### Pointing data for screenshots
:::::

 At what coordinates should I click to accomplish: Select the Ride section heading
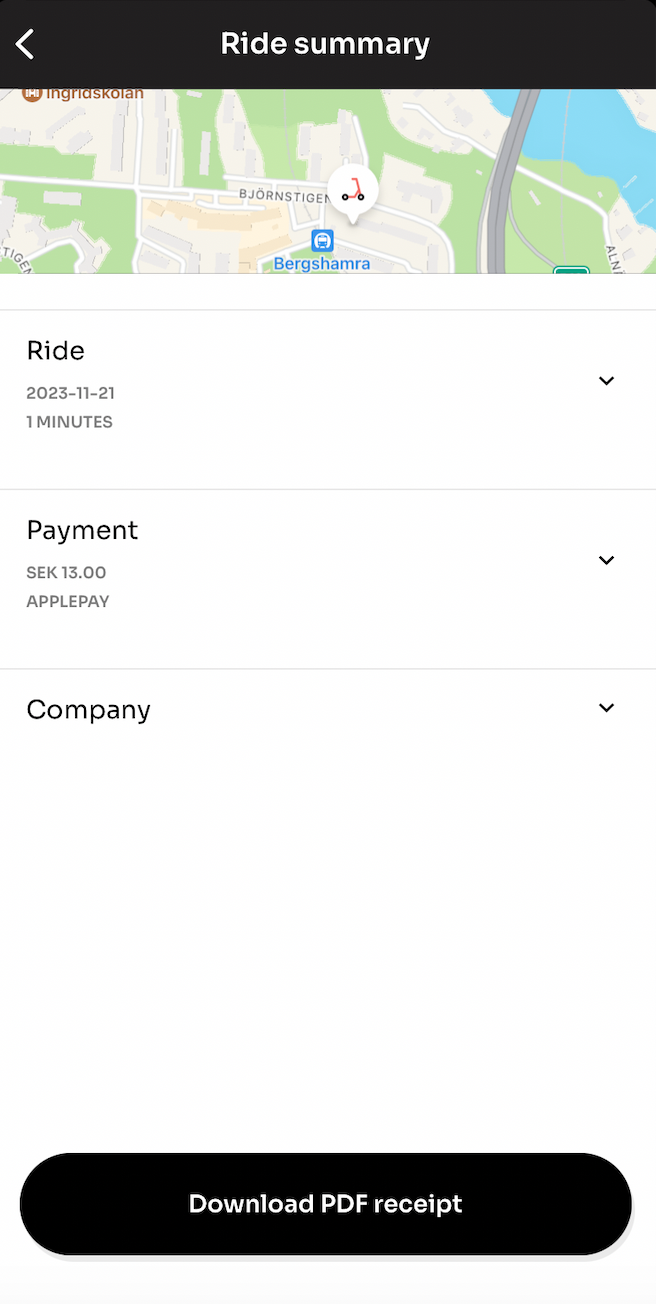[56, 351]
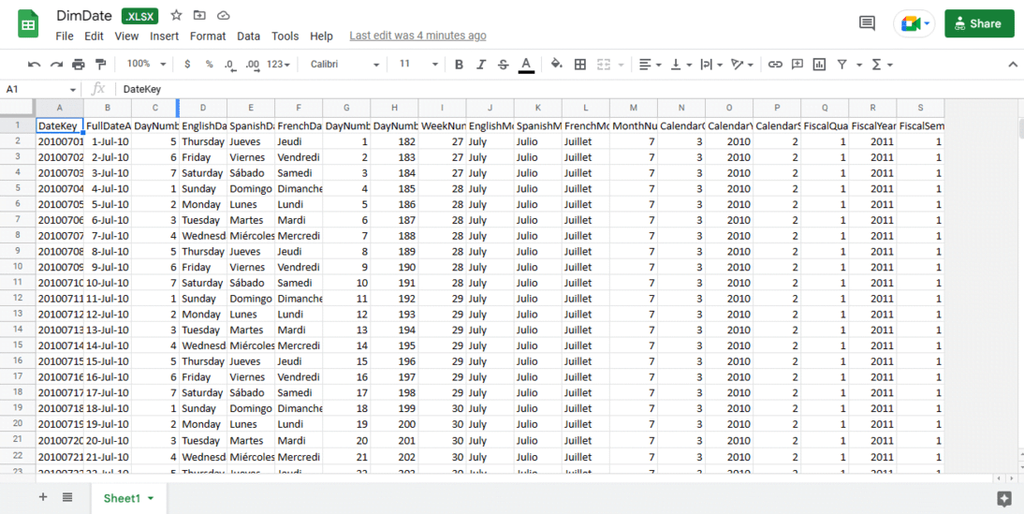This screenshot has height=514, width=1024.
Task: Open the 'Last edit was 4 minutes ago' link
Action: click(417, 36)
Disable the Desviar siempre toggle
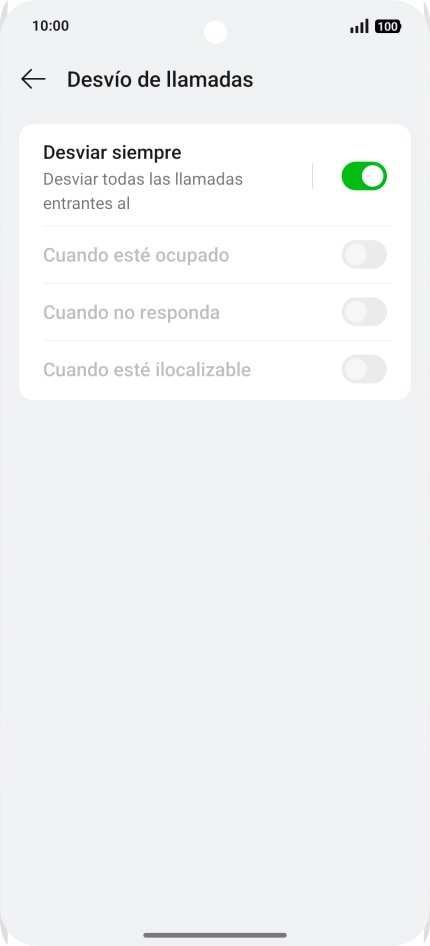The height and width of the screenshot is (946, 430). point(364,176)
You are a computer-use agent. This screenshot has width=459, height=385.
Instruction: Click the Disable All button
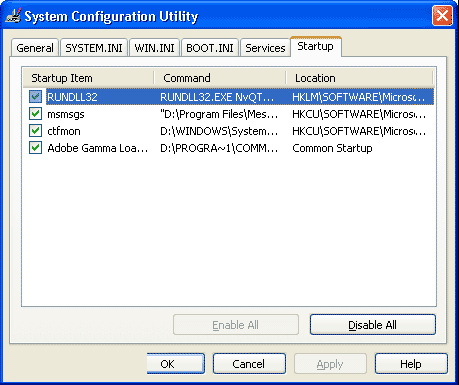(x=373, y=325)
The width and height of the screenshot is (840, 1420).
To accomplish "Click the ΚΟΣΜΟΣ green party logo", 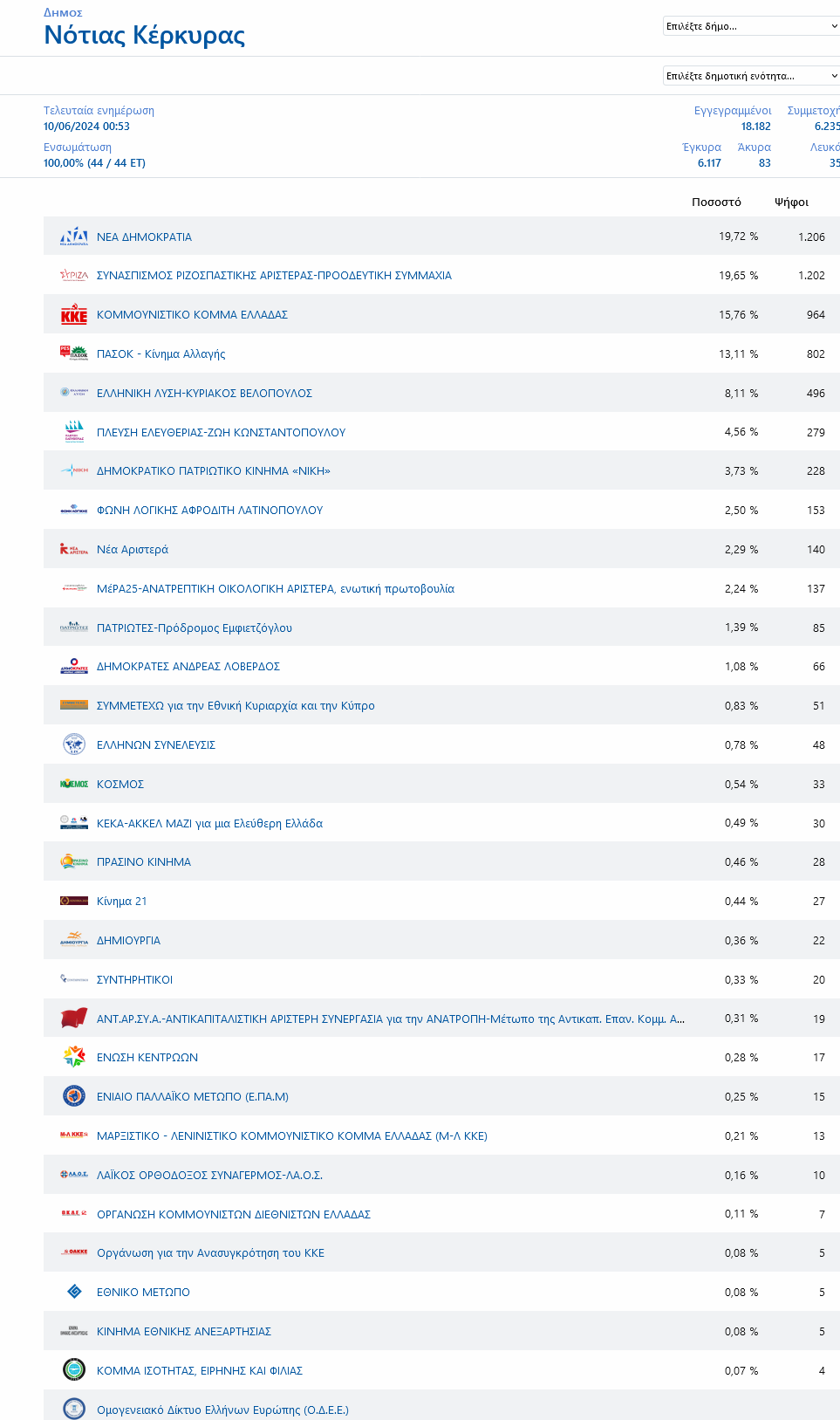I will [74, 784].
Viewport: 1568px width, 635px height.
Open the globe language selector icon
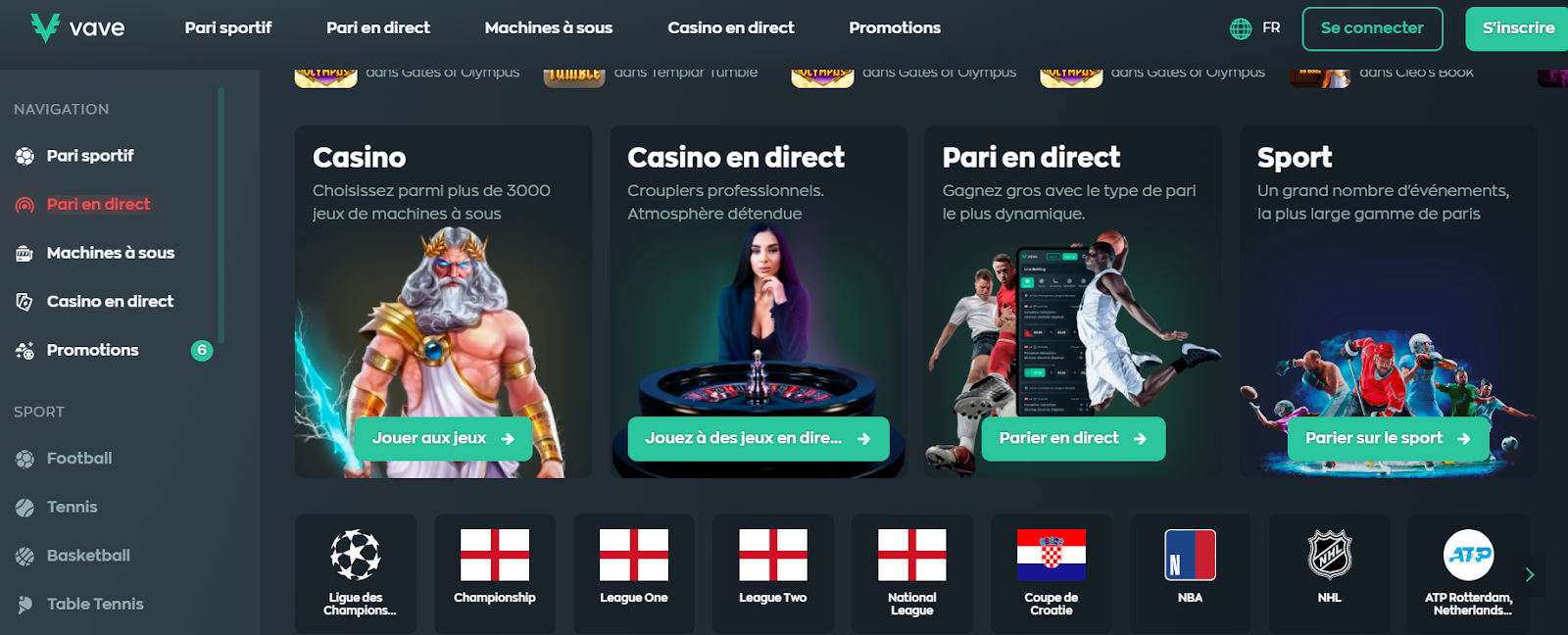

:::::

### YOUR TASK
Reproduce the entries from the start through the line containing "The height and", replacing "toggle" with "switch" and leaving everything else unchanged. Omit the pictures from your answer.

### RESULT
 At what coordinates should I click to accomplish: Select the Ride section heading
[56, 351]
This screenshot has height=514, width=1024.
Task: Open the 'Last edit was 4 minutes ago' link
Action: click(417, 36)
Disable the Desviar siempre switch
The height and width of the screenshot is (946, 430). point(364,176)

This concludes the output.